CULTURA

Il paesaggio sonoro di Michelangelo Antonioni

Il 29 settembre 2012 Michelangelo Antonioni avrebbe compiuto cento anni. Un anniversario che sembra essere passato in sordina sia nel mondo della stampa che della tv. Nella dimenticanza generale, una voce fuori dal coro è quella di Roberto Calabretto, autorevole esperto dei rapporti tra linguaggi audiovisivi e forme dell’ascolto. Nel suo libro Antonioni e la musica (edito da Marsilio), Calabretto viene a colmare una lacuna presente nella gran mole di scritti sul regista, e ci racconta del suo modo di utilizzare la colonna sonora, che vuol dire musica e rumori. Ci si può chiedere, legittimamente, quali siano le ragioni di una tale latitanza della critica. La risposta è semplice, per occuparsi di queste zone di confine occorre avere competenze nei due campi, e non è facile. Che Calabretto le avesse era dimostrato già nel libro precedente, Lo schermo sonoro, pubblicato dallo stesso editore veneziano.

In cosa sta la novità di Antonioni? La complessità si può ridurre a due tendenze. La prima vede il rifiuto costante di quella che si è soliti definire musica di accompagnamento, che rinforza e “aiuta” l’immagine, restando quindi in una posizione subalterna. La seconda abbraccia la concezione che la colonna dei rumori non è solo o tanto una riproduzione della realtà quanto un apporto autonomo, quasi mai imitativo, che può invece costituire un ritmo, quindi – per paradosso solo apparente -vicino alla musica. Di cosa stiamo parlando? Del vento, per esempio, o dei rumori della città, delle onde del mare, del riverbero degli oggetti, della “voce delle cose” insomma. La storia del cinema ha pochi esempi analoghi; Robert Bresson è uno di questi.

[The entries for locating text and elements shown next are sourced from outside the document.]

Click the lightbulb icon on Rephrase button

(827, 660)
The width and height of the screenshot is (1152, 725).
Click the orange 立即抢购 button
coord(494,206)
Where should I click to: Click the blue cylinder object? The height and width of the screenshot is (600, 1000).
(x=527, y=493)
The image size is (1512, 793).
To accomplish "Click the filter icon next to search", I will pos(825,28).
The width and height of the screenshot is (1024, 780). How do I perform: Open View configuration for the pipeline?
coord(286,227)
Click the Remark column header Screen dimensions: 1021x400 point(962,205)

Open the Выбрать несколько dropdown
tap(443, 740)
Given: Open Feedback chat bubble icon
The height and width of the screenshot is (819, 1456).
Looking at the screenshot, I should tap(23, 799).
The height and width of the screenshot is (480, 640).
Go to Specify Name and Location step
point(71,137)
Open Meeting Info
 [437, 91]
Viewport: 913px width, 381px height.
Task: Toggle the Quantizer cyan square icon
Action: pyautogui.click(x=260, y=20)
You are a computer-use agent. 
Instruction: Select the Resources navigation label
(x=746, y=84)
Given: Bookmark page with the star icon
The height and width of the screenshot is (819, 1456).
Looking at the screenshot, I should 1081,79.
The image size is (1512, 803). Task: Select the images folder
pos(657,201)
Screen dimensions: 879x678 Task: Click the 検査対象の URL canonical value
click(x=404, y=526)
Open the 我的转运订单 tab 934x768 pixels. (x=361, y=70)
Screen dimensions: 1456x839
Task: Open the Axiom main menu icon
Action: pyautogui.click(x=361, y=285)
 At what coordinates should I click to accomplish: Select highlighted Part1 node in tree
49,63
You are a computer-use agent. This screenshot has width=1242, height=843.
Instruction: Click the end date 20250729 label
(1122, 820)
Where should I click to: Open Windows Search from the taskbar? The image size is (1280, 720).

Ma torniamo alla musica. Antonioni ha più volte dichiarato di non amare la musica nei film; in realtà non l’amava secondo l’uso tradizionale di rinforzo alla narrazione. E se racconti diversamente una storia devi sottrarti a questa consuetudine generale. Il regista, si sa, non predilige i modi evidenti della drammaticità, così la musica deve alludere, rispondendo al criterio generale dell’economicità, poche presenze in pochi momenti. Perché anche il silenzio conta, e come. Questa concezione emerge già nel primo film, Cronaca di un amore, con cui inizia la collaborazione con Giovanni Fusco, e si rinforza poi nel Grido, e in quella trilogia degli anni sessanta (L’avventura, La notte, L’eclisse) che sancì definitivamente proprio l’avvento del cinema della modernità.

Più tardi, per esempio con Blow up e Zabriskie Point, Antonioni si servirà della musica per dare risalto a un’epoca o un ambiente, ma rifiuterà ancora l’accompagnamento e preferirà farci vedere la fonte dei suoni in scena dal vivo, si direbbe. E così la Londra degli anni Sessanta diventa soprattutto quella di Harbie Hancock, l’America del decennio seguente è in particolare quella dei Pink Floyd.

La cultura di Antonioni, così legata alla varietà dei linguaggi contemporanei, dimostra la sua complessità anche in campo musicale. Occorre servirsi del paesaggio che si offre all’occhio ma anche del paesaggio sonoro. Il cinema, diceva Bresson, è un modo di scrivere, cioè di raccontare, ma anche di sentire.